Chaque jour, elle trouvait plus farfelu que ses proches manifestassent un tel enthousiasme. Persuadée qu'un élément essentiel lui échappait, elle laissa Philippe s'enhardir, l'embrasser, la serrer.

"Tu n'aimeras que moi, rien que moi !

- Impossible, Philippe. J'en aime déjà d'autres.

- Pardon ?

- Ma tante, mes cousines, grand-mère Franciska.

- Un garçon ?

- Non. Mais j'en connais peu, j'ai manqué d'occasions."

Quand elle lui fournissait ces précisions, il la considérait, méfiant, incrédule ; puis, parce qu'elle soutenait son regard sans ciller, il finissait par éclater de rire.

"Tu me fais marcher et moi je galope ! Oh, la vilaine qui m'effraie... Quelle rusée ! Tu sais te débrouiller, toi, avec un homme, pour qu'il s'entête, qu'il s'entiche davantage, qu'il ne pense qu'à toi."
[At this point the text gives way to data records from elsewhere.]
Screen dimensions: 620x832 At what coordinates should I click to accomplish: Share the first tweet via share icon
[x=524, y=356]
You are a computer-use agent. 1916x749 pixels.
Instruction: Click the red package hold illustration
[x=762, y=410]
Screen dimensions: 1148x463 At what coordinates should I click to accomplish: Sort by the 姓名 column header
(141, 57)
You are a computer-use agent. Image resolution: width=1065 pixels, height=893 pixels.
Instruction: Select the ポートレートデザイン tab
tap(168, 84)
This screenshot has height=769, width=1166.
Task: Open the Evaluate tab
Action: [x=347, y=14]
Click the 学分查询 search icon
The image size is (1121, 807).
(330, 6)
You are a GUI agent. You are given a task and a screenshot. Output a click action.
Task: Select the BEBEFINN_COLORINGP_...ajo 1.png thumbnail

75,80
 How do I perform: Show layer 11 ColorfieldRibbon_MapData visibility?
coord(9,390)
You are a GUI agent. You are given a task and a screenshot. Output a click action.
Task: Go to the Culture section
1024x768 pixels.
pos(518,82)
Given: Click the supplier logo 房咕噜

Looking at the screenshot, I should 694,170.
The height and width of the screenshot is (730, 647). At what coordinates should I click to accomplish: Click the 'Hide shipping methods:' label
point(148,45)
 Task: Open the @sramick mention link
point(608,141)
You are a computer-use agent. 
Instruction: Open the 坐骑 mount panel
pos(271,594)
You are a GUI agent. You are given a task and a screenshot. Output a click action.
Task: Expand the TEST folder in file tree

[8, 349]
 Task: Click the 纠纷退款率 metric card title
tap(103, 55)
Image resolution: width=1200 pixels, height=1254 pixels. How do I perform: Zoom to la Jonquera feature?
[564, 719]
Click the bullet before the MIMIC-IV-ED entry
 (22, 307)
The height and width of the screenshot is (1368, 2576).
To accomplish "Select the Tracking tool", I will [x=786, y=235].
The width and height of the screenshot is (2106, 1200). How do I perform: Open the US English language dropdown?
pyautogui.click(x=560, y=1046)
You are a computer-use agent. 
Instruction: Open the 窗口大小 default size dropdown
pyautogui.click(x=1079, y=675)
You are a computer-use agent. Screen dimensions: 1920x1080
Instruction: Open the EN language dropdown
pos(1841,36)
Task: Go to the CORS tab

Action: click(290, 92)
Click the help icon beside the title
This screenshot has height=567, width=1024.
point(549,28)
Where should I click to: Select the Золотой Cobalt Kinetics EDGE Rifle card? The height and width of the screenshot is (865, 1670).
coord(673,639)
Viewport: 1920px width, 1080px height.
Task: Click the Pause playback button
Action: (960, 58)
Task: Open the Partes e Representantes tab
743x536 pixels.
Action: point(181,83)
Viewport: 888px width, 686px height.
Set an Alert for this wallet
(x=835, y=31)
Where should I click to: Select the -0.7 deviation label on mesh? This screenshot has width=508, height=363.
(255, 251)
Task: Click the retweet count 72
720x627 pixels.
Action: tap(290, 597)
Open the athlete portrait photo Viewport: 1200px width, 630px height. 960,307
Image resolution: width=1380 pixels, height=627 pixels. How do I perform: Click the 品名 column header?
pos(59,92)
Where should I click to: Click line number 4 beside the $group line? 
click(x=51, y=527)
Saisissant mal son raisonnement, elle n'insistait pas, d'autant que, dans cet état de trouble, il se collait à elle, l'oeil brillant, la lèvre frémissante ; or elle prenait plaisir à fondre entre ses bras, elle appréciait sa peau, son odeur, la fermeté de son corps fiévreux ; plaquée contre lui, enivrée, elle éloignait ses doutes.

Dans la mansarde, une ombre s'étira. La densité de la chambre avait changé."